What does the shape of the curve in raw Glicko rating look like?

What’s the conversion between that and kyu/dan?

square.defender · April 13, 2021, 8:59pm

Both beginners and experienced players are on this histogram. I wonder on which rank most players stuck? If you will plot that histogram for players who have at least 2000 games, it will be seen.

martin3141 · April 14, 2021, 2:02pm

I totally agree, but I’d like to point out (even though I’m not an expert in statistics) that there may be a way to (sort of) justify such a reverse application.

There is a reason why the observed distribution of measured data is very often close to a standard distribution. I’m talking about the Central Limit Theorem. The basic idea is that a complex random variable (like IQ or go playing strength, etc.) is dependant on many different factors, each contributing a little bit. The distributions of the smaller factors may look differently, but when properly normalized (and given certain assumed properties of the smaller parts, such as independency), then the distribution of the result resembles a normal distribution.

n0w3l · April 14, 2021, 4:35pm

scrapping the web in search of every player’s rank? or is there another way to access the data?

BHydden · April 14, 2021, 5:15pm

We have an api

Vsotvep · April 14, 2021, 10:44pm

Looks a lot closer to normal, though, that first one.

gennan · April 15, 2021, 6:04am

Or perhaps a logistic distribution? The tails look a bit heavy for a normal distribution.

Nickj · April 15, 2021, 10:21am

Thank you for assembling the data and getting it into a nice chart! Appreciated.

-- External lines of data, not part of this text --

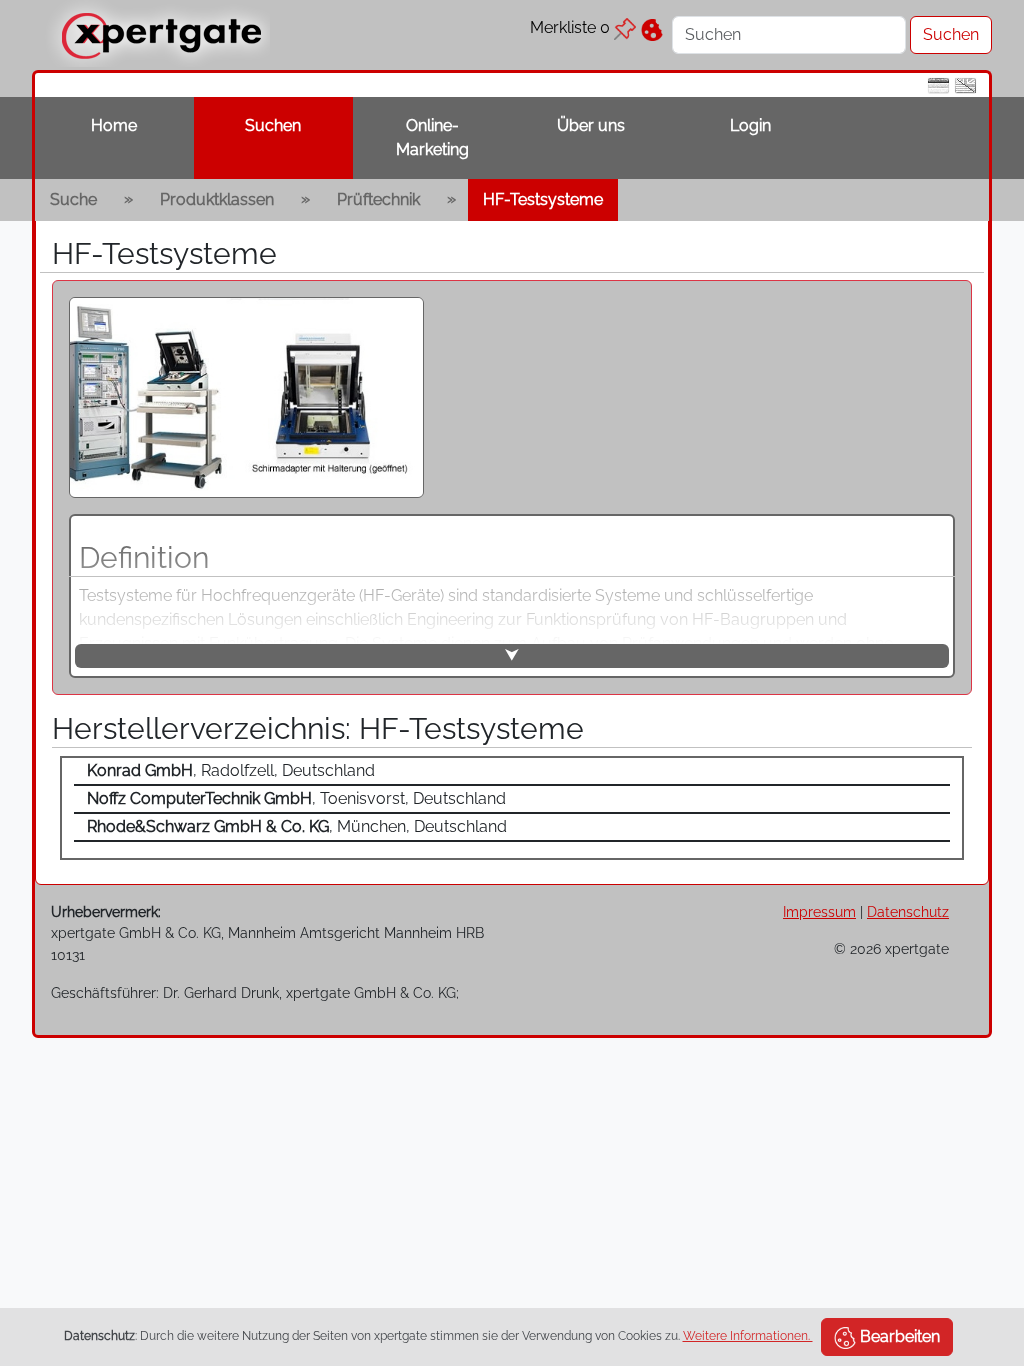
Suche (73, 199)
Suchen (273, 125)
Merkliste (570, 27)
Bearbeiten (898, 1336)
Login (750, 125)
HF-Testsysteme (543, 199)
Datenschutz (908, 911)
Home (114, 125)
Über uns (591, 125)
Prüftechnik (378, 199)
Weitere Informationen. (748, 1336)
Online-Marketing (432, 137)
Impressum (819, 911)
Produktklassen (217, 199)
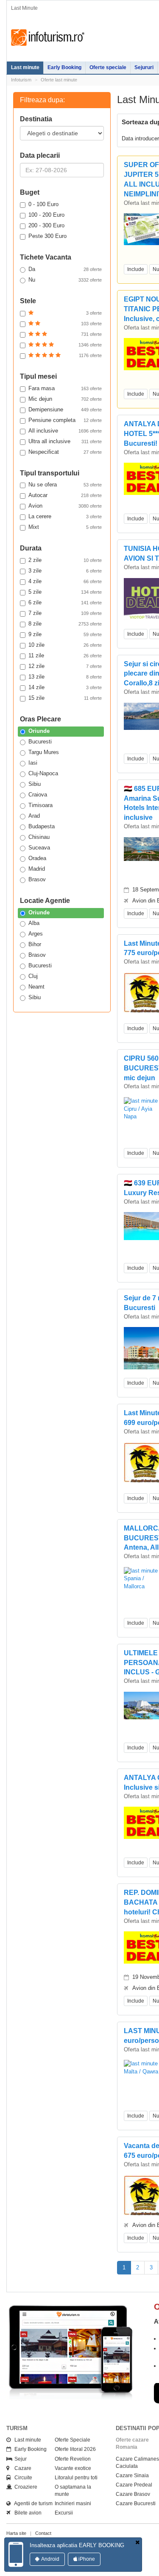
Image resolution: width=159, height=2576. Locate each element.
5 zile (65, 592)
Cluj (33, 976)
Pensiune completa (65, 420)
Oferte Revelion (73, 2459)
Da (65, 269)
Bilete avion (26, 2513)
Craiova (37, 794)
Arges (35, 933)
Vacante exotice (73, 2468)
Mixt (65, 527)
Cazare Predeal (134, 2485)
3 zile (65, 570)
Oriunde (39, 731)
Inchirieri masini (73, 2503)
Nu (65, 280)
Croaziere (24, 2487)
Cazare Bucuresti (136, 2503)
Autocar (65, 495)
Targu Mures (43, 752)
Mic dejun (65, 399)
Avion (65, 506)
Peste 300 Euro (47, 236)
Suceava (39, 847)
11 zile (65, 655)
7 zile (65, 613)
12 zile (65, 666)
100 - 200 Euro (46, 215)
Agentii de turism (32, 2503)
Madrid (36, 869)
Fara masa (65, 388)
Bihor (34, 944)
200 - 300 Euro (46, 225)
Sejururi (143, 67)
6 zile (65, 602)
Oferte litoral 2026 (75, 2449)
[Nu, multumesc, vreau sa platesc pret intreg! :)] (137, 2543)
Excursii (64, 2513)
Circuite (21, 2478)
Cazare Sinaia (132, 2475)
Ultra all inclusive (65, 441)
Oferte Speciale (72, 2440)
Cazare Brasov (133, 2494)
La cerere (65, 516)
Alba (33, 923)
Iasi (32, 763)
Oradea (37, 858)
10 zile (65, 645)
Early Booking (64, 67)
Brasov (37, 879)
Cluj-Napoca (43, 773)
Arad (34, 816)
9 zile (65, 634)
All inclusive (65, 430)
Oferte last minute (59, 79)
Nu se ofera (65, 484)
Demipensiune (65, 409)
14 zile (65, 687)
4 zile (65, 581)
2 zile (65, 560)
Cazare (21, 2468)
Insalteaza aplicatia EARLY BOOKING (77, 2545)
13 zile (65, 676)
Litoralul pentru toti (76, 2478)
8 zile (65, 623)
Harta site (16, 2533)
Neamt (36, 986)
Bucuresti (40, 741)
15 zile (65, 698)
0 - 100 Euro (43, 204)
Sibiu (34, 784)
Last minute (25, 67)
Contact (43, 2533)
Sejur (19, 2459)
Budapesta (41, 826)
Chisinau (39, 837)
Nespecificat (65, 452)
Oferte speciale (107, 67)
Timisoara (40, 805)
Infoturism (47, 37)
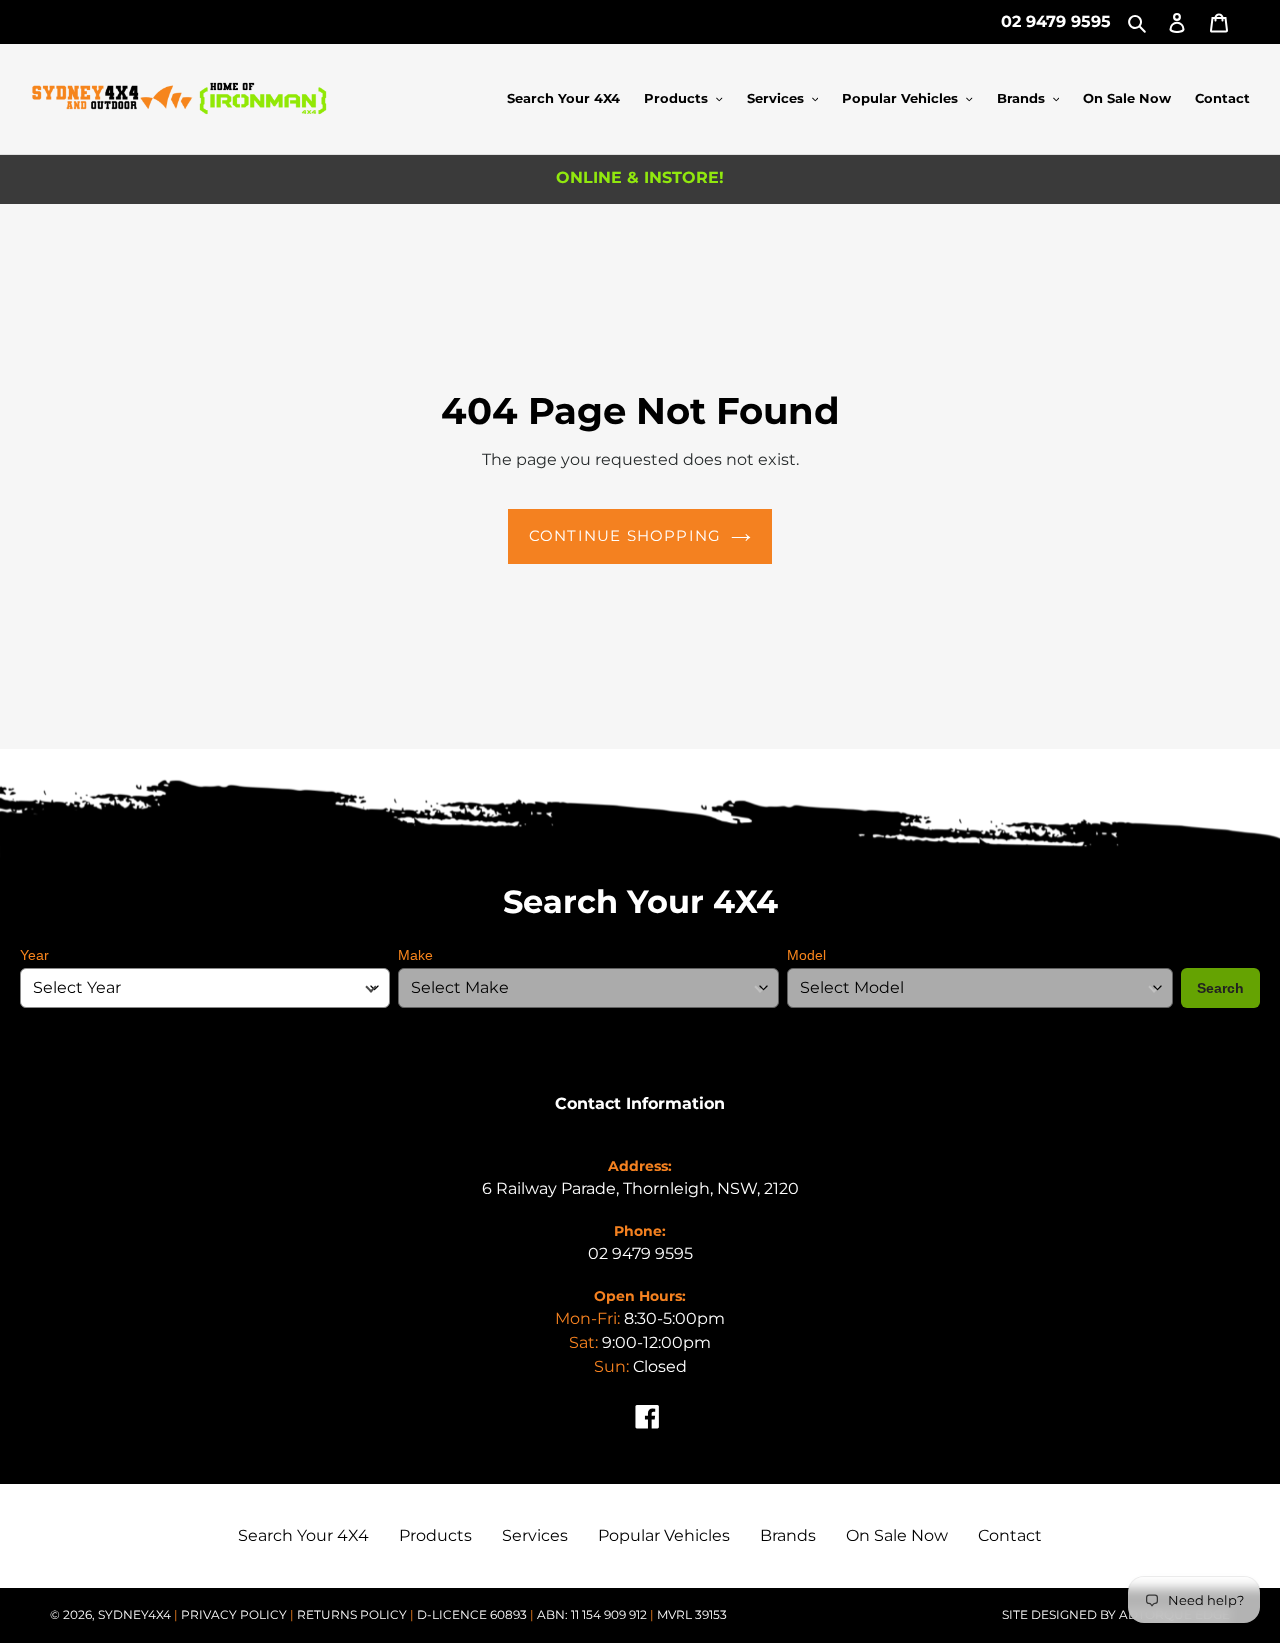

n0w3l · April 15, 2021, 2:23pm

awesome!! thanks!!!
(I knew there was a api, but I thought it was intended for other things… when I get some free time I’ll check it out)
Thanks!!!

DVbS78rkR7NVe · April 18, 2021, 9:39am

Highest rated account is Handibot[9d+], by the way. Looks like it got the rank from beating Sai repeatedly.

ronin3 · April 18, 2021, 10:02am

Random shower thought: I wonder if we can get somebody do to the same for other servers? I do realise it would be a mistake to try and combine the data - as some players may have accounts on both servers, but still

DVbS78rkR7NVe · April 18, 2021, 4:41pm

It’s a natural thought but whoever knows API for all those other servers.